1. 100 Miles of Shoulder

    We made it to Houston after one short day and one very long day. It went like this:

    Day 1,

    Leave Austin after three weeks of not riding bikes with gear and feel good about ourselves for not hurting too much.  Stop in Bastrop, a town thirty miles outside of Austin.  Talk, briefly with a train kid (freight train hopping young person) in a walmart parking lot.  Stop in at walmart.  Meet a small group of train kids after coming out.  Then meet more train kids, including one guy named Zach that loves both of the states we hail from (Iowa & Michigan).  Kid is also not the most appropriate title for him since he was in his mid-thirties, but the mentality is similar.  Waste too much time in town and lose daylight.  

    Choose to find a place to hang our hammocks in the state park and plan on leaving the following morning.  Get gently rained on several times throughout the night, get very little sleep.

    Day 2,

    Wake up because the state park police are telling us to.  Head out politely.  Pay way too much money for the hospitality (author’s opinion, not actual official rate description).  Meet a couple that are also riding across the country and also stayed the night in the park.  Ride with them for about ten miles or so then take a break to charge our phones.  Commit to riding over a hundred miles in one day in a text message before mentally committing to oneself.  Ride.  Ride all day through pain and heat and dozens of overpasses that nag at our knees. 

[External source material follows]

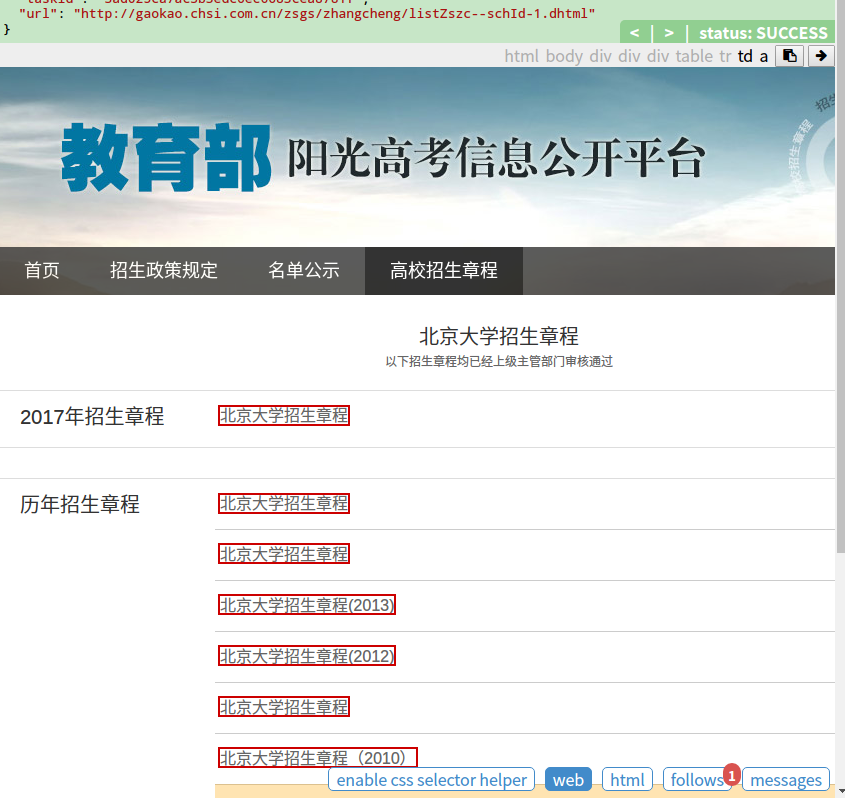The image size is (845, 798).
Task: Open 北京大学招生章程(2012) link
Action: click(307, 656)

    Feel like passing out, but continue riding because there is a home at the end of the ride.  A home with a shower, a meal, and friends.  Arrive at the edge of a large suburb at night and realize there isn’t much safety in riding the shoulderless roads.  Stop at a gas station to ask someone for a ride closer to the place (desperate move).  Have a man pull out his wallet as a means to get rid of us quickly and then recommend we keep going because he was a cyclist once and he knows what we are going through.  Ignore this response and ask a few more people.  Get nothing.  Ride on the roads with no shoulders.  Get to that home with the shower and the meal and the friends.  Feel better instantly.  Forgive the guy with the wallet.  Forgive the other strangers.  Forget the state park and it’s big policemen and it’s high prices.  Eat too much.  Laugh at bad photos taken by a new friend.  Go to sleep.

    Day 3, (not a riding day)

    Wake up to breakfast being made for us by Haley, our friend that we made in Austin.  Reminisce a bit.  Get ready for the day.  Head out to see the city everyone told us not to go see.  Take the tour from a local and hear about what goes on that isn’t motorists and oil companies.  

    Lunch it up at a restaurant called Brazil that was filled with what one could only assume were the most attractive and interesting people in the area.  Meet up with Valerie, Haley’s mom and our new friend.  

    Go to a museum to see the King Tut exhibit, paid for by Valerie. 

    Go out to eat at this restaurant that is at the top of a medical building in the medical district of Houston, paid for by Valerie.  Eat and drink five star ish while laughing at just about anything. 

    Step out onto the balcony of the top-floor restaurant and, if you are Haley, spit over the edge.  

    Walk back in, eat dessert, if you are Caleb you don’t because you are going to die from everything else you’ve consumed.  Head to Target for supplies.  Drop Haley off so she can go see Hunger Games on opening night.  Ride around with Valerie for a little while and blast ODB amongst other tunes that fill up the last hours of the night with more joy.  Arrive at the McMichaels’.  Go to sleep.

    Day 4,

    Wake up.  Blog.  Hear about how the Hunger Games premier was when Haley and her friend, Summer, come back.  Receive an invite to hang out with Summer later that night.  Blog.  Eat.  Do nothing.  Ride on shoulderless, overcrowded streets for a few miles to Summer’s.  Eat chips.  Go buy the new GoPro.  Come back and eat dinner.  Get beaten at Settlers of Catan by our new friend Summer.  Ride home through the fog with no cars on the roads that don’t have any shoulders.